И вся магаданская средняя школа № 1 была готова к труду и обороне!
Русский язык, литература и Сара Соломоновна
В пятом классе было хорошо поставлено обучение русскому языку и литературе. Учительницей была Сара Соломоновна Хазанович, довольно пожилая и несчастная женщина. Муж её погиб в лагерях, его задавило упавшим деревом на лесоповале. Сын был убит или без вести пропал на фронте. Где он, она не знала, и очень боялась, что он в немецком плену.
Хотя Сара Соломоновна частенько болела, и директриса её за это не любила, но ценила как хорошего учителя. Каждую неделю было по 7 уроков русского языка и три урока литературы. Мы не только учились правильно читать и писать, но и получали некоторые знания по теории литературы – изучали сравнения и повторы, метафоры и гиперболы, эпитеты и другие изобразительные средства русской литературы, выписывали пословицы и поговорки, рисовали картинки к литературным произведениям и даже сами пытались сочинять маленькие сказки и пьески. В какой московской школе сегодня так преподают?
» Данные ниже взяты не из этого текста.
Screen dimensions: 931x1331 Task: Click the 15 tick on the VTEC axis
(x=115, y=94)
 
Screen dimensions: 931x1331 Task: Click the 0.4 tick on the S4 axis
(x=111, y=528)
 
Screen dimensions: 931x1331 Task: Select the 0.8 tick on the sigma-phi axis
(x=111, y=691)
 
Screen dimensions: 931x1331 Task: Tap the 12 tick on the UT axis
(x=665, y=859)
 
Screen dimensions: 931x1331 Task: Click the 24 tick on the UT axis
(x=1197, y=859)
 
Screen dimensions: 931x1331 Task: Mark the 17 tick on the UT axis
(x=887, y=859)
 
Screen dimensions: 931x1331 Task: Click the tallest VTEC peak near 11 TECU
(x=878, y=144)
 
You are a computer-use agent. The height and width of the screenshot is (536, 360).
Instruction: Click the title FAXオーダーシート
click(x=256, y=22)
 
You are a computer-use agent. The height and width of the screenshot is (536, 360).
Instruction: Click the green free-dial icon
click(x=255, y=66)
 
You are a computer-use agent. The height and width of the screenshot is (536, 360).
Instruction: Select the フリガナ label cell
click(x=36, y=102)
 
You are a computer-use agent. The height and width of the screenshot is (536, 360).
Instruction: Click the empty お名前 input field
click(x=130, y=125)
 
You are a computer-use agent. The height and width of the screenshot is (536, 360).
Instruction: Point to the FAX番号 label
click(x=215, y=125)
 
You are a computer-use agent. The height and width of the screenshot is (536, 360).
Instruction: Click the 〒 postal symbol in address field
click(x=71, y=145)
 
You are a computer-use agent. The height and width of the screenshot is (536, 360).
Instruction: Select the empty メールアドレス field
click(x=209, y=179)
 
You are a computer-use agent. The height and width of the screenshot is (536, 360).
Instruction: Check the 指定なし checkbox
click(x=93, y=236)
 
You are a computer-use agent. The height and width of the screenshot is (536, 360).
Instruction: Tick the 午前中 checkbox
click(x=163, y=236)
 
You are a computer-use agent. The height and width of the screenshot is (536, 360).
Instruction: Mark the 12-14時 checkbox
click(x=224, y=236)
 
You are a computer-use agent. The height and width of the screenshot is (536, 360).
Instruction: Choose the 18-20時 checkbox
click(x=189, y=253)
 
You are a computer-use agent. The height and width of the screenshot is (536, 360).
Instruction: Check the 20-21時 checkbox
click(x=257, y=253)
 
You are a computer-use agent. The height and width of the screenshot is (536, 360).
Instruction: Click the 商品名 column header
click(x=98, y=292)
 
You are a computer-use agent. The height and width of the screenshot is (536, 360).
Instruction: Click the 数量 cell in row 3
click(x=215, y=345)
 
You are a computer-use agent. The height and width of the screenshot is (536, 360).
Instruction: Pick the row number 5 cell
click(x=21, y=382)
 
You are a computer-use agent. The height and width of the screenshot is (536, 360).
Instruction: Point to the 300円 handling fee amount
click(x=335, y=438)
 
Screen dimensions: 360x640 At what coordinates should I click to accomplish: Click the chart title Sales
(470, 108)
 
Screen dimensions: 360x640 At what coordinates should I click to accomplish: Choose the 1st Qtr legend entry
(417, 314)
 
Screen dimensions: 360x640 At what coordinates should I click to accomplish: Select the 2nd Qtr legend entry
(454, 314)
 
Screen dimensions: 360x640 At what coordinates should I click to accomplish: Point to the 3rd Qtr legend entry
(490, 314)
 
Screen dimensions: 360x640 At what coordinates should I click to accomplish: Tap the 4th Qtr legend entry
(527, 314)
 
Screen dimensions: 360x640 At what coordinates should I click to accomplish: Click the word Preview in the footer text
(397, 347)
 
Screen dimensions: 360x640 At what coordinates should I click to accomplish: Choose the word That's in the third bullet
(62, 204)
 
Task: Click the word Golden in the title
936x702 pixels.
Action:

За учебный год мы читали и учили наизусть: «Ребятам», «Утро», «Мальчики», «Рубка леса», «Осень», «Морозко», «Волк и ягнёнок», «Кот и Щука», «Волк на псарне», «Песнямолния», «Ленок», «Дуня тонкопряха», Былины, «Горный орёл», «Сказка о мёртвой царевне и семи богатырях», «Зимнее утро», «Буран в степи», «Парус», «Сами», «Узник», «Туча», «Муму», «Бородино», «Русь», «Косарь», «Воспитание и учение Илюши», «У Лукоморья», «Мороз, Красный нос», «Метелица», «Зеленый шум»…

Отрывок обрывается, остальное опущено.